SCD (Clinical Drug) > SBD (Branded Drug)
  > SCDC/SBDC (Quantified) > GPCK/BPCK (Pack)
  > SCDF/SBDF (Drug Form)
  > IN (Ingredient) > PIN > BN (Brand Name) > DF

SCD and SBD encode ingredient + strength + dose form, which is what OHDSI's DRUG_STRENGTH table and most downstream analytics actually key off. IN is ingredient-only (too generic); BN loses the strength. Picking SCD/SBD as primary lines up drug_source_value with the level of detail OHDSI expects. The OMOP standard drug_concept_id is reached via Maps to and is generally identical regardless of which TTY was chosen as primary — Athena's curation already collapses TTY variants — but drug_source_concept_id and drug_source_value carry the TTY-correct source code through to the analyst.

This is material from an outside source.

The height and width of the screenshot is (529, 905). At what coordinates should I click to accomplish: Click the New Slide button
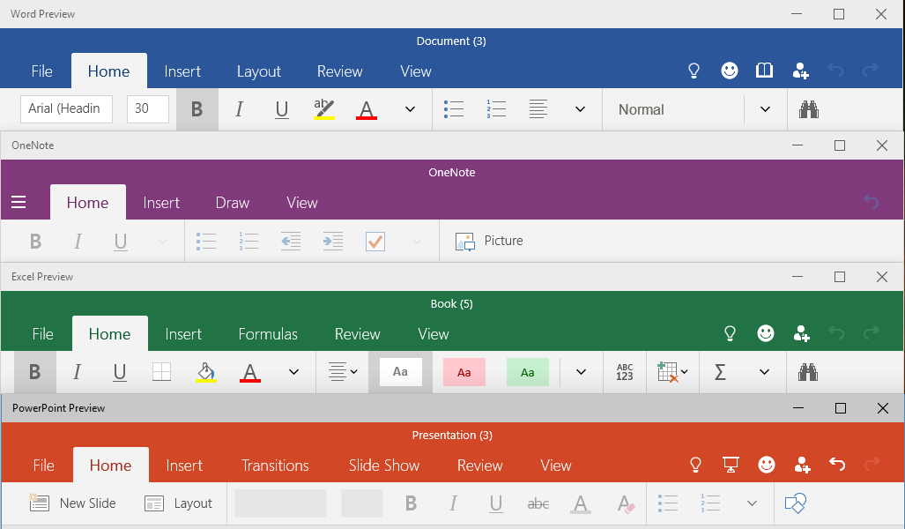click(x=73, y=503)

When Athena is not loaded, the upstream ingestion stage falls back to a lightweight heuristic that prefers codings whose display string carries both a strength pattern (50 MG, 500 MG/ML) and a dose-form word (Tablet, Solution, Injection). The OMOP ETL re-confirms with concept_class_id once Athena is present.

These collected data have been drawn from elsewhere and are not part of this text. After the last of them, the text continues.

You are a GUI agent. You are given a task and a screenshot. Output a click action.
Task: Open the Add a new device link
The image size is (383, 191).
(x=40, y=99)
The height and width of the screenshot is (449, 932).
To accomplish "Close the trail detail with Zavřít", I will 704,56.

For non-medication categories the first coding matching the domain's preferred system wins. Future revisions may extend TTY-aware selection to LOINC (component vs panel codes) and SNOMED CT (preferred vs synonyms).

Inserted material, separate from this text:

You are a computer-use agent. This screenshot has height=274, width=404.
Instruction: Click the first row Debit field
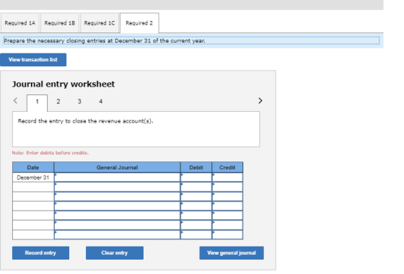click(x=196, y=177)

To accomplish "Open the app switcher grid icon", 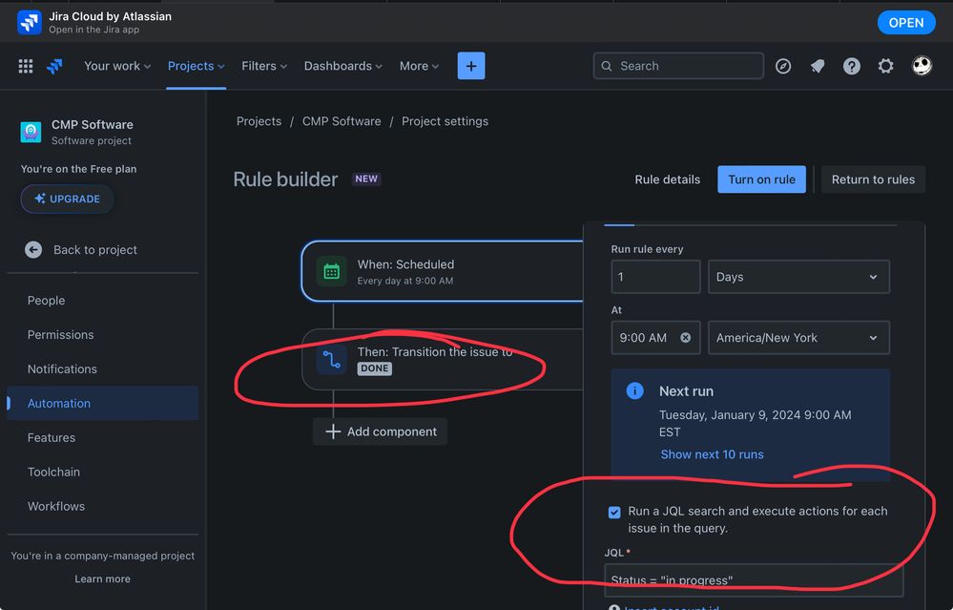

Vocabulary-release tagging

The output folder is named omop_output_<vocab_version>/ — the version is read from VOCABULARY.csv in your Athena download. For example:

omop_output_SNOMED_CT_International_Edition_2024-09-01/
omop_output_SNOMED_CT_International_Edition_2025-01-01/

Different Athena releases never overwrite each other. CDM_SOURCE.csv inside each folder records every vocabulary's version string verbatim.

Downloading the vocabulary from Athena

  1. Visit https://athena.ohdsi.org/vocabulary/list and sign in.
  2. Select at minimum: SNOMED, ICD10CM, RxNorm, RxNorm Extension, LOINC, CVX, CPT4.
  3. Click Download Vocabularies, give the bundle a name, accept the CPT-4 license terms (Athena will prompt; this requires a separate one-time license click).
  4. Wait for the email with the download link (typically a few minutes to an hour).
  5. Unzip the archive into a single folder. You should see CONCEPT.csv, CONCEPT_RELATIONSHIP.csv, VOCABULARY.csv, and several others. Point VOCAB_DIR at this folder.

Running it

Defaults assume your inputs are in the current directory:

# omop_etl.py top-of-file:
BUNDLE_PATH       = './dashboard_data.json'
VOCAB_DIR         = './vocab/'
OMOP_OUTPUT_BASE  = './omop_output'

From a notebook:

import omop_etl
omop_etl.main(
    bundle_path='./dashboard_data.json',
    vocab_dir='./vocab/',
    omop_output_base='./omop_output',
)

From the command line:

python omop_etl.py

Either path produces a folder like ./omop_output_<release_tag>/ with the nine CDM CSVs and a log file.

Memory and runtime

The Athena CONCEPT table is large — tens of millions of rows when all vocabularies are included. The ETL streams it once and keeps only:

  • All concepts whose vocabulary_id matches one of the source vocabs in your bundle, plus
  • All standard concepts in the target domains (used as Maps to destinations).

That keeps the in-memory footprint to a few hundred thousand rows for a typical setup. Runtime on a Colab CPU is dominated by the CONCEPT_RELATIONSHIP scan (a few minutes for a full Athena download).

Sanity checks after a run

import pandas as pd, os
out = './omop_output_<your_release>/'
for fn in sorted(os.listdir(out)):
    if not fn.endswith('.csv'): continue
    df = pd.read_csv(os.path.join(out, fn))
    print(f"{fn:<32} rows={len(df):>6,}")

# unmapped-rate per table
for fn, idcol in [('CONDITION_OCCURRENCE.csv','condition_concept_id'),
                  ('DRUG_EXPOSURE.csv','drug_concept_id'),
                  ('PROCEDURE_OCCURRENCE.csv','procedure_concept_id'),
                  ('MEASUREMENT.csv','measurement_concept_id')]:
    df = pd.read_csv(os.path.join(out, fn))
    if len(df):
        unmapped = (df[idcol] == 0).sum()
        print(f"{fn:<32} unmapped: {unmapped}/{len(df)}  ({unmapped/len(df)*100:.1f}%)")

A high unmapped rate usually means your Athena download is missing one of the source vocabularies — double-check CDM_SOURCE.csv and re-download from Athena with the missing vocab selected.